Deshalb provozierte Matthew in der folgenden Nacht einen Krach mit seiner Frau, den er damit beendete, daß er wütend in das entlegene Zimmer verschwand. Er kündigte Jane an, daß er von nun an immer dort schlafen würde, und sie war so aufgebracht, daß sie sofort zustimmte.
Und so verbrachte Matthew die erste Nacht in seinem neuen Zimmer, und zum erstenmal seit langer Zeit schlief er tief und fest. Am nächsten Morgen erwachte er erfrischt und gestärkt. Als er merkte, daß sich Jane darüber wunderte, begann er sofort wieder, ein böses Gesicht aufzusetzen.
Aber das war noch nicht alles. Am nächsten Tag ging er in die Werkstatt und versah eine lange Schnur mit vielen Knoten und einem Haken. Er holte sich eine Leiter, die er in den Graben vor den Verliesen stellte, besorgte sich eine Stahlsäge, und kletterte auf die Leiter bis zu dem kleinen Fenster der Zelle, in der Fred untergebracht war.
Von dem Geräusch, das er beim Durchsägen eines der verrosteten Gitterstäbe machte, erwachte Fred. Er warf sich unruhig auf seinem Lager hin und her. Seit Tage hatte er sich geweigert, Nahrung zu sich zu nehmen. Geschwächt und willenlos lag er Tag und Nacht da, und gab nur zuweilen ein Gewimmer von sich, das an ein kleines Kind erinnerte. Er schien die Gegenwart Matthews gar nicht mehr richtig wahrzunehmen.

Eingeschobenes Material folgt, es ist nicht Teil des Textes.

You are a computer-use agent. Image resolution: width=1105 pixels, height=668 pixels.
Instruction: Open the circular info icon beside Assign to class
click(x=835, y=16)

Matthew hatte eine Öffnung geschaffen, die groß genug für ihn sein würde, sich hindurchzuzwängen. Dann würde er die Schnur befestigen und im Notfall in Freds Zelle klettern, um ihm zu helfen. Er stieg wieder von der Leiter, stellte sie neben das Fenster und legte die Schnur auf den Boden. Der Graf würde die Leiter und die Schnur hier bestimmt nicht entdecken. Die einzige Gefahr war, daß der Graf merkte, daß einer der Gitterstäbe fehlte. Matthew nahm sich vor, noch am nächsten Tag ein nachgemachtes Gitter vor das Fenster zu stellen.
Nun brauchte er nur noch einen Revolver. Den wollte er sich in London beschaffen. Nur mußte er noch einen Vorwand suchen, um in die Hauptstadt fahren zu können. Der Graf selbst gab ihm bald darauf Gelegenheit dazu.
Matt traf ihn an, wie er in einem Koffer voller Reisesouvenirs wühlte.
„Matt“, sagte der Graf, als der Verwalter in den kleinen Raum neben dem Salon eintrat, „ich finde die Handschellen nicht, die ich in Paris gekauft habe, erinnern Sie sich? Ich habe sie doch bestimmt mitgebracht. Können Sie mir nicht suchen helfen?“
Der Graf hatte aus dem Koffer schon eine kleine Statue, Sporttrophäen, Holzschnitzereien, Vasen und andere Reiseandenken geholt. Matt kniete sich vor dem Koffer nieder und suchte.
„Ich frage mich, warum wir diesen Kram überhaupt aufheben“, sagte der Graf. „Wir können zwei, drei Stücke aufbewahren und den Rest wegwerfen.“
„Da sind sie“, sagte Matt und hielt ein Paar verrostete Handschellen in die Höhe. „Aber der Schlüssel fehlt.“
„Was? Kein Schlüssel?“ fragte der Graf ärgerlich.